Präfektur Tottori, Präfektur an der Küste des Japanischen Meeres, Chugoku-Region, Japan.
Tottori ist eine Präfektur an der Küste des Japanischen Meeres in der Region Chugoku. Das Gebiet erstreckt sich über eine Landschaft aus Küstenabschnitten und Bergen, mit weitläufigen Sanddünen bei der Stadt Tottori und dem Gipfel des Daisen.
Der Name der Region stammt von antiken Bewohnern ab, die Wasservögel fingen, und wurde erstmals im Jahr 213 in historischen Dokumenten während der Herrschaft von Kaiser Suinin erwähnt. Die Grenzen der heutigen Verwaltungseinheit wurden im späten 19. Jahrhundert während der Meiji-Ära festgelegt.
Das jährliche Shan-shan-Fest bringt Tänzer mit geschmückten Schirmen auf die Straßen, die zu lokaler Volksmusik traditionelle Choreografien aufführen. Die Region ist bekannt für ihre Handwerkskunst, insbesondere die Herstellung von Washi-Papier und Holzschnitzereien aus der Bergregion.

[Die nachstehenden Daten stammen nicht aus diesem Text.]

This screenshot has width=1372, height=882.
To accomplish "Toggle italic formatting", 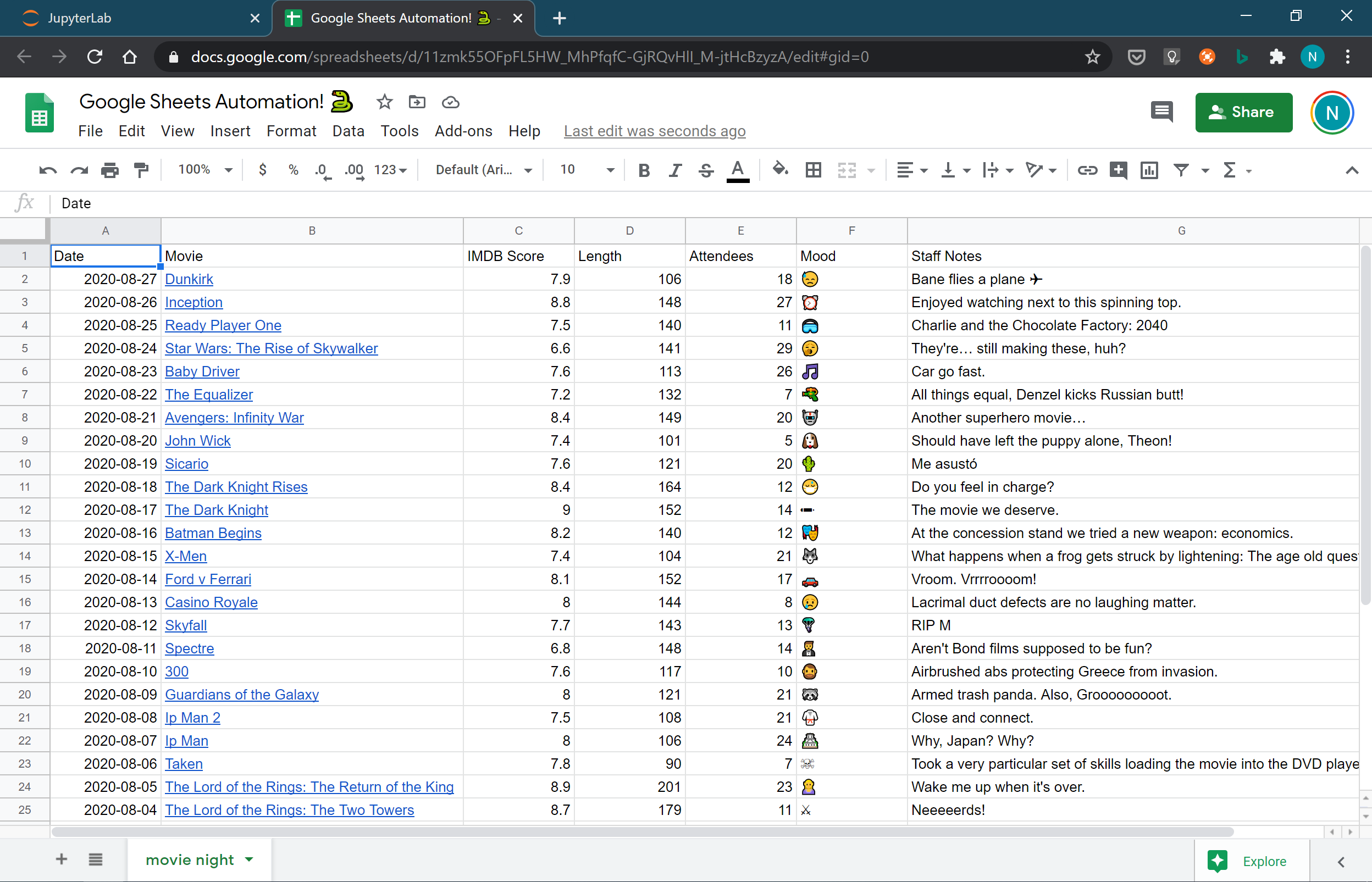I will 675,170.
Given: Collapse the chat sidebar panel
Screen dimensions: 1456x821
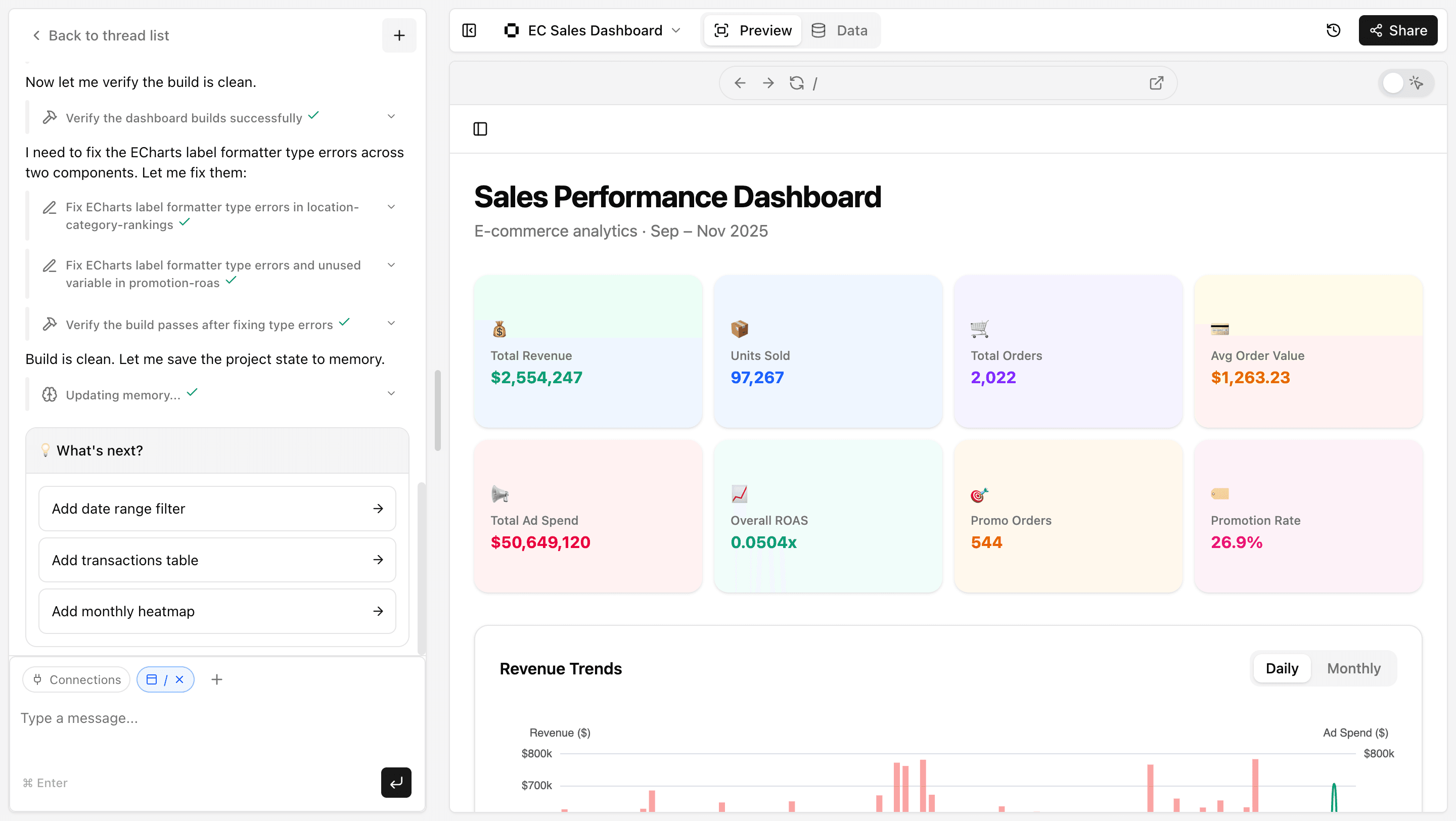Looking at the screenshot, I should click(x=469, y=30).
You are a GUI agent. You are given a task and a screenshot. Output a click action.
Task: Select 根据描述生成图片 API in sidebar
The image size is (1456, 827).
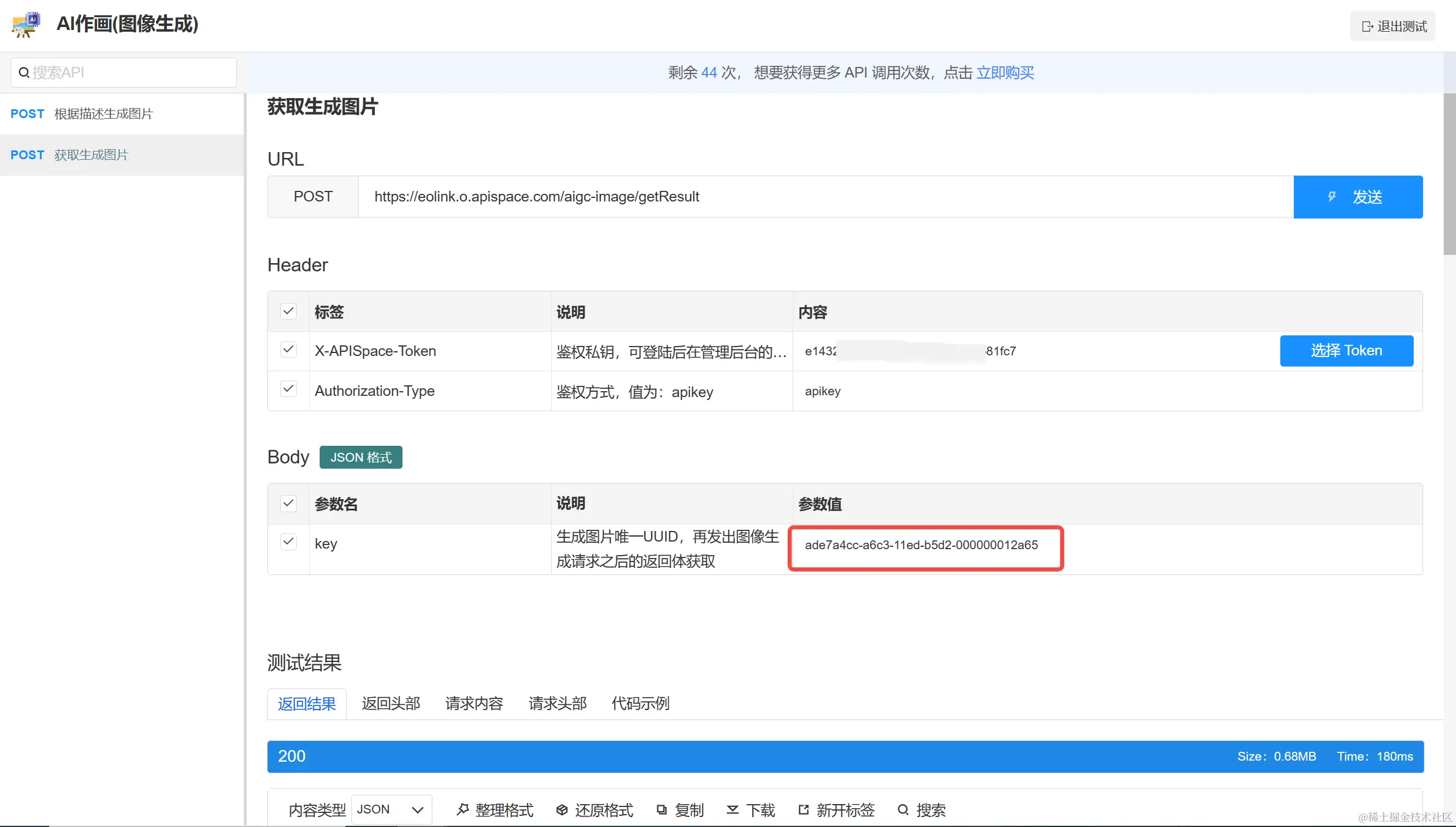click(x=103, y=114)
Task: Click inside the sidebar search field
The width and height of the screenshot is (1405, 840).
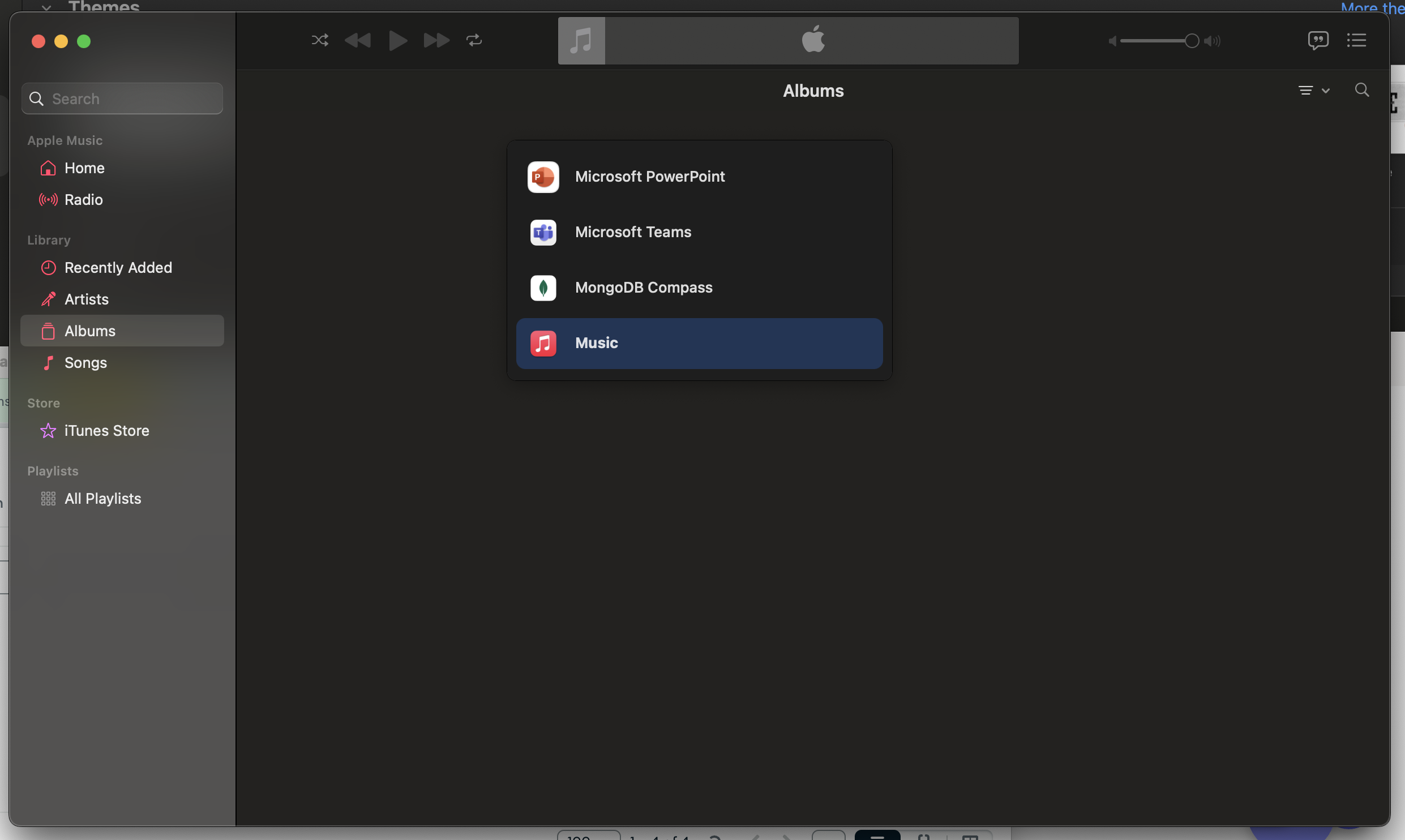Action: pyautogui.click(x=122, y=98)
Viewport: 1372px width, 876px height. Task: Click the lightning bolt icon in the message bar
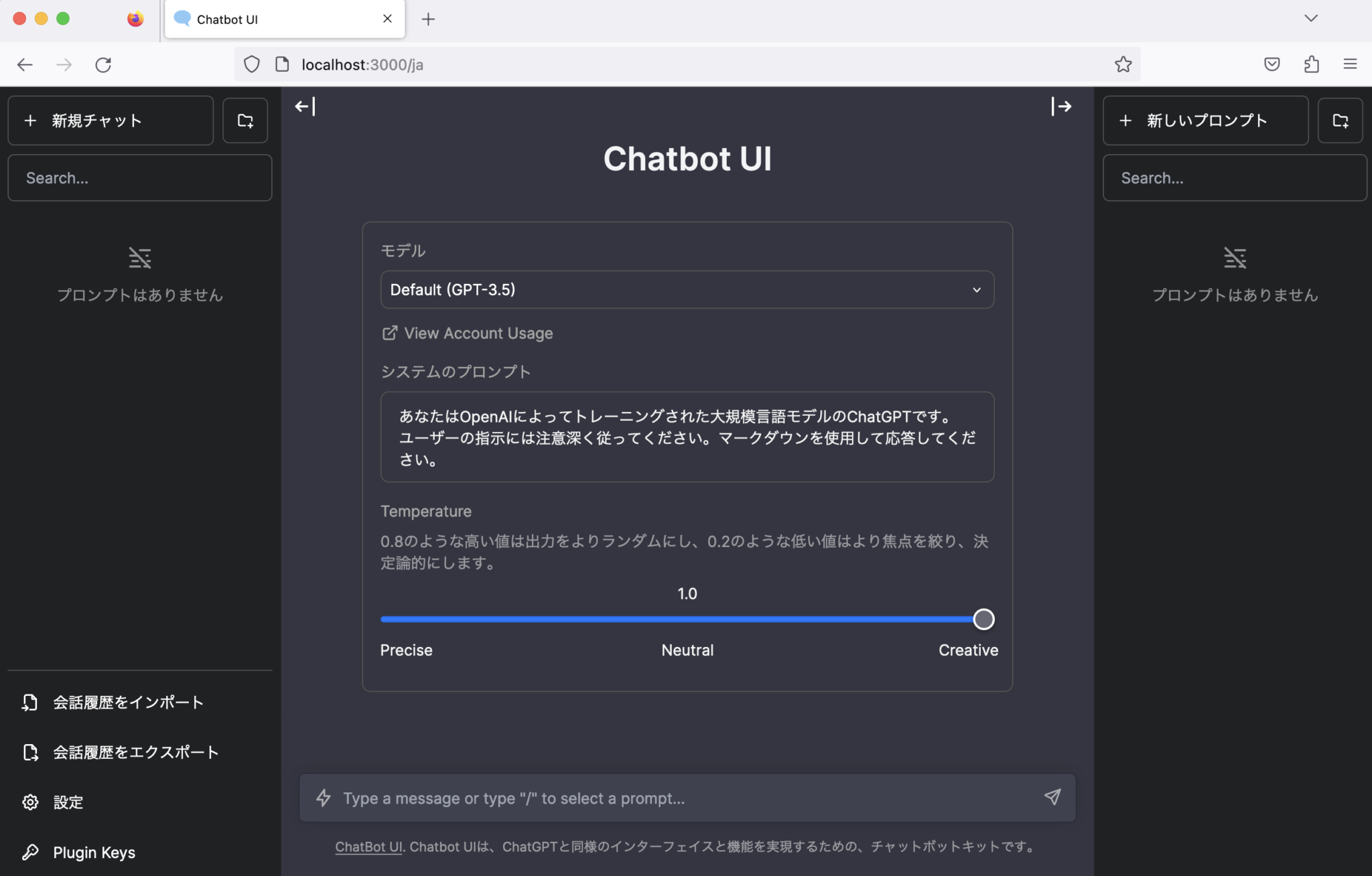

Mehrere Eisenbahnlinien, ein Flughafen und der Hafen Sakaiminato verbinden die Präfektur mit größeren Städten in Westjapan. Straßenverbindungen führen entlang der Küste und durch die Berge ins Landesinnere.
Die Präfektur ist die am dünnsten besiedelte Verwaltungsregion Japans mit weniger als 540.000 Einwohnern. Die Sanddünen bei der Stadt Tottori sind die größten Küstendünen des Landes und ziehen Filmemacher für Wüstenszenen an.